When you initially hear of a hack day event you quickly imagine the Hollywood film scene where a geeky guy, in front of several computer screens, is trying to bypass the security system of a famous secret service. This is far away from the truth and purpose of a hack gathering.
The preconceptions people have about hackers originate from the contradictory definitions of this word. According to the Merriam Webster a hacker is “a person who is inexperienced or unskilled at a particular activity (e.g. a tennis hacker)” but also an “expert at programming and solving problems with a computer” and of course the very popular “person who illegally gains access to and sometimes tampers with information in a computer system”. With such a plethora of definitions, there’s no surprise that most people have some deep ingrained stereotypes about hackers.
What is a Hack Day?
In reality, a hack event known as a hacker space or hack lab is a non-profit community-run workshop where people with common interests (and no, this does not include only computer programming or computer-related skills) can meet, socialise and collaborate. If you have any skill you would like to share with others, if you have any project for which you need some help from people with similar or different skills or if you just want to develop a particular skill, the hackspace is the place for you.

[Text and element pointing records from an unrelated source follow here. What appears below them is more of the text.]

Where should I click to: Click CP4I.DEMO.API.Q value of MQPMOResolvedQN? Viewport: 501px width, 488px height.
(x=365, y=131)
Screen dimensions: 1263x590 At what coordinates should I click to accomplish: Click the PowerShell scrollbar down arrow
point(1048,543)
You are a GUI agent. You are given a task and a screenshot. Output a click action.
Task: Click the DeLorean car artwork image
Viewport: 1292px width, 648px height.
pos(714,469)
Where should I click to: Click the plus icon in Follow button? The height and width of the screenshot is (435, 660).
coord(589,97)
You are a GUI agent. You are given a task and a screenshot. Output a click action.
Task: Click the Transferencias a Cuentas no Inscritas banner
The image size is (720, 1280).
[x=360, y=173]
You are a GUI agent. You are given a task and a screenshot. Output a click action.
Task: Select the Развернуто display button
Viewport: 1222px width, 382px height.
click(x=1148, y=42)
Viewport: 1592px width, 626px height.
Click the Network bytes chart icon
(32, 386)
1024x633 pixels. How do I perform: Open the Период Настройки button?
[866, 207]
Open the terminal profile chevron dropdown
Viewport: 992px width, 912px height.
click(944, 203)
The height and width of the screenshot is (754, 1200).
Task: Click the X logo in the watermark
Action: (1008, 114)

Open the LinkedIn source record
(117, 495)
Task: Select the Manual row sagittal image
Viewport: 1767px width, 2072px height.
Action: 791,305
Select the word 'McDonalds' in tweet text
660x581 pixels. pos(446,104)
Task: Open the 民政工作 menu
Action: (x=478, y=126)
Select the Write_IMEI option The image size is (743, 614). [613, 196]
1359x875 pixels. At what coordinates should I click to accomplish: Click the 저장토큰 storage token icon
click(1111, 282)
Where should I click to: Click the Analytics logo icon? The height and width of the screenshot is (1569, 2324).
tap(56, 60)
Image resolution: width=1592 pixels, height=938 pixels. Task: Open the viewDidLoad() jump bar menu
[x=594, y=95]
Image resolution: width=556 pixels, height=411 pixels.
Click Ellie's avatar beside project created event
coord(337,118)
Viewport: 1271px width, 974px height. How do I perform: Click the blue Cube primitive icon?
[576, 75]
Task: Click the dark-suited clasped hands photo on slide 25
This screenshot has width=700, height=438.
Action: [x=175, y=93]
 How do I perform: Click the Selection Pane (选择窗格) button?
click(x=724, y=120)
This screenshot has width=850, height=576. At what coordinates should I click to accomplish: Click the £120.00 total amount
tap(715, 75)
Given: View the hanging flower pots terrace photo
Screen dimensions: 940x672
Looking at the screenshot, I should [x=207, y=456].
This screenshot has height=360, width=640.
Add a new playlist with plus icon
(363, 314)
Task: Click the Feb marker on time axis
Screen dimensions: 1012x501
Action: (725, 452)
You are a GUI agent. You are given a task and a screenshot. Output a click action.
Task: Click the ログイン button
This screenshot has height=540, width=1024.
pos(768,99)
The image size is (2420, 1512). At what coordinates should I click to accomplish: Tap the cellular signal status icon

My Experience of a Hack Day
A few weeks ago I participated in my first hack day in Bournemouth (#hackbmth) and I was impressed of what I have seen, heard and experienced there. The event took place at Adido, a digital marketing agency, which had plenty of space for all of us. I believe we were around 50 people in total with various interests, qualifications and skills. There were different sessions throughout the day used for personal teaching – from introducing a new tool to asking for help with a particular problem. But you could also easily approach any of the participants to learn more about what they were working on and pop a few questions.
And that’s what I did when I discovered that @markjbenson had brought a RepRap 3D printer on the site. After writing several articles about additive manufacturing, it was time to finally meet the device that makes all of this possible. Seeing a 3D printer in action was completely mesmerizing. Looking at a miniature traffic cone being created from almost nothing during a 15 min process was just incredible. I know it wasn’t perfect, I know that the printer might need some adjustments and of course there is a long way to go until we will all have one and we will be able to print our own objects but we are getting there quicker than many might think.
If you are interested in finding more about a hack day and other hack events check out the UK Hackspace Foundation where you can find the links and more details about the hack space in your region or you can even start your own hack lab.